= John E. Bennett (scientist) =

American physician-scientist

John Eugene Bennett (born 1933) is an American physician-scientist. He is a senior investigator in the clinical mycology section in the intramural research program at the National Institute of Allergy and Infectious Diseases.

== Education ==
Bennett received a B.S. in chemistry (cum laude) from Stanford University. He earned a M.D. (Alpha Omega Alpha) from Johns Hopkins University School of Medicine. Bennett is board-certified in internal medicine and infectious disease.

== Career ==
In 1997, Bennett was the chief of the clinical mycology section in the laboratory of clinical investigation at the National Institute of Allergy and Infectious Diseases (NIAID). He directed the NIAID infectious disease clinical training program. As of 2017, Bennett is a senior investigator in the clinical mycology section of the intramural research program in National Institute of Allergy and Infectious Diseases. Bennett is co-editor of seven editions of Principles and Practice of Infectious Diseases; and consultant to the Centers for Disease Control and Prevention, American College of Physicians, American Public Health Association, Food and Drug Administration, and United States Department of Defense.

=== Research ===
Bennett researches pathogenesis, diagnosis, treatment, prevention, and epidemiology of mycoses, particularly cryptococcosis and candidiasis. He also researches idiopathic CD4 lymphocytopenia and clinical trials of antifungal agents. Bennett and Peter Richard Williamson are studying previously healthy patients with cryptococcal meningitis to discover underlying predisposing factors and improve therapy. Despite the absence of immunosuppression, these patients are surprisingly difficult to treat compared to those with AIDS and cryptococcosis. A major cause of morbidity and death is cerebral edema and increased intracranial pressure, which usually coexist.
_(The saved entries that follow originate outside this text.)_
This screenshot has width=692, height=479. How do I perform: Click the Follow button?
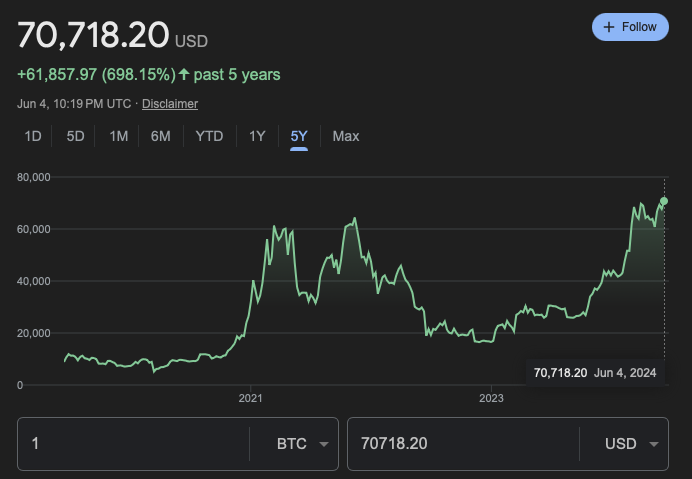click(x=630, y=27)
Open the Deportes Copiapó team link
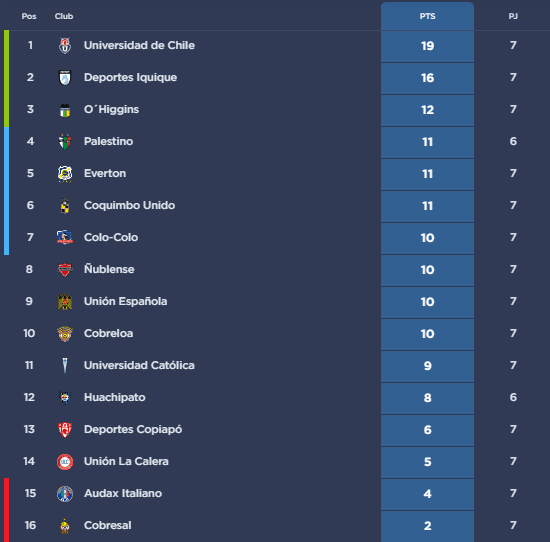Image resolution: width=550 pixels, height=542 pixels. 133,429
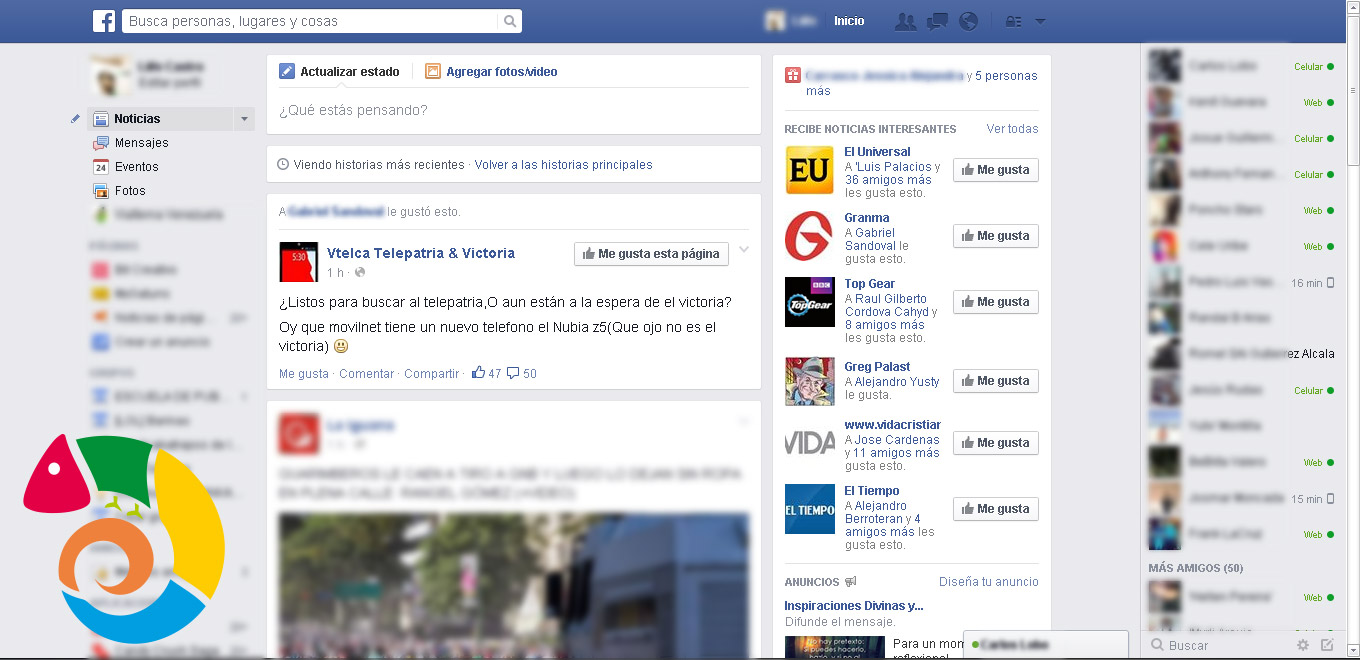Click the megaphone icon next to ANUNCIOS
Viewport: 1360px width, 660px height.
pos(851,581)
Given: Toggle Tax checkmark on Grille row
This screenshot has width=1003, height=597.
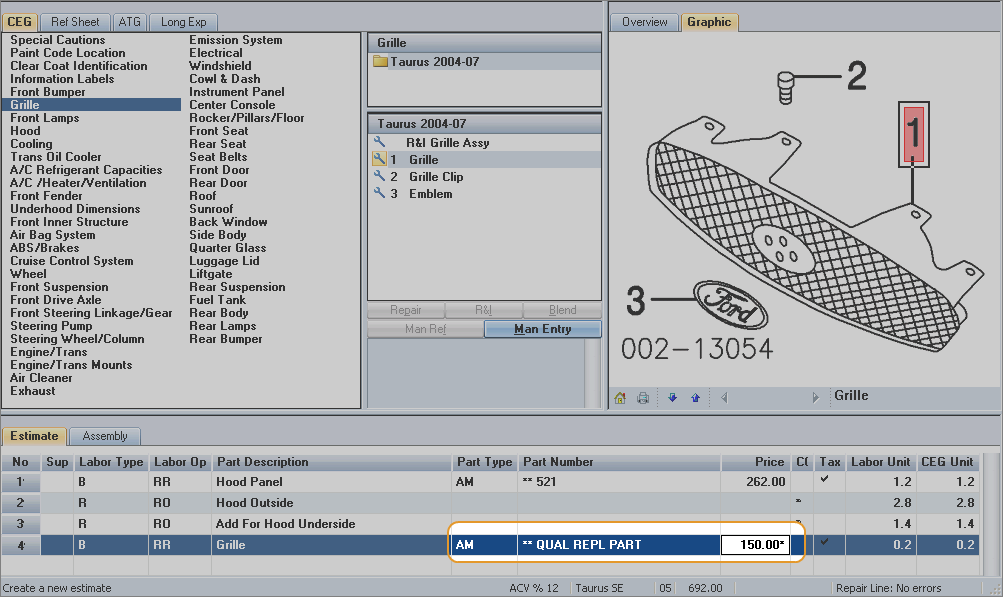Looking at the screenshot, I should [824, 544].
The goals in studying these patients include: understanding the mechanisms causing cerebral edema and increased intracranial pressure, searching for genetic markers in the patients and their families that might have predisposed patients to cryptococcosis, assessing the role of corticosteroids in controlling cerebral edema, and evaluating potential new treatments for cryptococcosis.

== Awards and honors ==
Bennett's honors include master in the American College of Physicians; charter president of the Greater Washington Infectious Diseases Society; member of the American Society for Clinical Investigation and the American Association of Physicians. In 1997, he was appointed president of the Infectious Diseases Society of America where he had served as vice president and participated on numerous committees of the society.